DADA2 outputs extremely short rep-seqs

omera.WIS · November 26, 2018, 6:05pm

Hey all,
I’m running qiime on fungal ITS2 amplicons samples.
I pre-merge the reads with PEAR (I know it is not advisable, but it prevents massive data loss), trim the primers with cutadapt and then pass them to the qiime pipeline.
Cutadapt discards reads that are shorter than 80 bp, and no truncation \ trimming is applied with DADA2, and still it results in having few very short rep-seqs (less than 50 bp, min 20-30 bp).

What could be the cause of this issue?

Thanks!

thermokarst · November 27, 2018, 2:00pm

DADA2 is not designed to work on pre-joined reads — this violates assumptions for the effective use of this algorithm. There are many posts floating around this forum describing this (as well as in the DADA2 paper and docs), so you should be able to get your hands on more detailed material. I don’t really understand how you can wind up with such short reads given the steps you have described. Have you tried running deblur? That algorithm isn’t impacted by pre-joined reads.
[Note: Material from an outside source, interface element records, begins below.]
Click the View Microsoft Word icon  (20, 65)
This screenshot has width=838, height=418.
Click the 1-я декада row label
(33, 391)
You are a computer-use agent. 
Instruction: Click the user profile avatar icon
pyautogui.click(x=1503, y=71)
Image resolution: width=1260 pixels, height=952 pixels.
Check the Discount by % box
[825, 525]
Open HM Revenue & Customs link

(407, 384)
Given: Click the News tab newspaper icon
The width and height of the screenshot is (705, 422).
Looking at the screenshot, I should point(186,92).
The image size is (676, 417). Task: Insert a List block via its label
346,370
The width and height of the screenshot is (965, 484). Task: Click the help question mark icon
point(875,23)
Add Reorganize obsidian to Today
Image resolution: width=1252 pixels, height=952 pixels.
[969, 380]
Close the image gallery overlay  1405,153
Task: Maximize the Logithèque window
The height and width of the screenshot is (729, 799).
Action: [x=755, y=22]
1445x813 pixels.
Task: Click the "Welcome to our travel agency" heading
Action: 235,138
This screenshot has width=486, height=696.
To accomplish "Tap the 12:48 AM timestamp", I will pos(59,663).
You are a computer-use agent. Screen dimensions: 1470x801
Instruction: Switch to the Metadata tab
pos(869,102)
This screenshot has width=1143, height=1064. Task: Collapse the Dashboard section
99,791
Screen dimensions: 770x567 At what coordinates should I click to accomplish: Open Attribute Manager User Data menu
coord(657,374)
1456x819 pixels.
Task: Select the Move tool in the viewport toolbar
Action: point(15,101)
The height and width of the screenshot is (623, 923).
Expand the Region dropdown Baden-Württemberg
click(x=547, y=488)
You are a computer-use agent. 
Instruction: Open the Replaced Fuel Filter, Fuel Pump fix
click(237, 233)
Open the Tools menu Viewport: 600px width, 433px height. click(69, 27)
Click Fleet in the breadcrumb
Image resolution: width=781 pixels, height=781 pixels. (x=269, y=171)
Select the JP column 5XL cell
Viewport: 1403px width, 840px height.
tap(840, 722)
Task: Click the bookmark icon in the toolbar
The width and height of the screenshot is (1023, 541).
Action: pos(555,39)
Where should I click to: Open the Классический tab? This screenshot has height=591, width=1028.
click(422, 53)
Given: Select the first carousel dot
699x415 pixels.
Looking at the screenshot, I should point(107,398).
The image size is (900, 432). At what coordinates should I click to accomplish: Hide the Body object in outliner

Otherwise, you could try OTU clustering.

omera.WIS · November 29, 2018, 1:40pm

I know it’s against recommendations; it is done in practice, as far as I understand from topics here and in the DADA2 forum, since many reads are saved from being discarded.

ITS2 amplicons vary in length (and tend to have lower quality than usual) so deblur can’t rescue me here.

Regarding vsearch, as far as I understand, it gets single fasta files as input? How can I process my entire sample altogether?

Thanks

thermokarst · November 29, 2018, 10:04pm

I don't agree with that --- using the pre-joined reads in DADA2 causes problems because of the quality scores at the overlapping nts --- what do those quality scores even mean after PEAR has gotten through with it?

Ah bummer.

Not quite --- you need at least a FeatureTable[Frequency] artifact and a FeatureData[Sequence] artifact, and, if you want to do open or closed ref clustering, a reference database (FeatureData[Sequence]).

You can dereplicate your SampleData[JoinedSequencesWithQuality] to get the FeatureTable[Frequency] and FeatureData[Sequence]. Keep us posted!

omera.WIS · December 13, 2018, 10:43am

Not quite — you need at least a FeatureTable[Frequency] artifact and a FeatureData[Sequence] artifact, and, if you want to do open or closed ref clustering, a reference database ( FeatureData[Sequence] ).

You can dereplicate your SampleData[JoinedSequencesWithQuality] to get the FeatureTable[Frequency] and FeatureData[Sequence] . Keep us posted!

Well, I did as you advised, and after dereplicating my samples I ran qiime vsearch cluster-features-open-reference more than 3 days ago and it hasn't finished yet!
I let it use 3 threads (I have 4 cores processor) and currently qiime is comsuming only one core but ~15 GB RAM. Is that reasonable?

Thanks!

thermokarst · December 14, 2018, 2:09am

Hey there @omera.WIS!

I am not sure! I am not the developer of vsearch, so my experience is limited to just what I have done with it in relation to q2-vsearch, but I suppose this doesn't surprise me. Let it keep going, hopefully it'll be done soon!

system · January 14, 2019, 8:09am

This topic was automatically closed 31 days after the last reply. New replies are no longer allowed.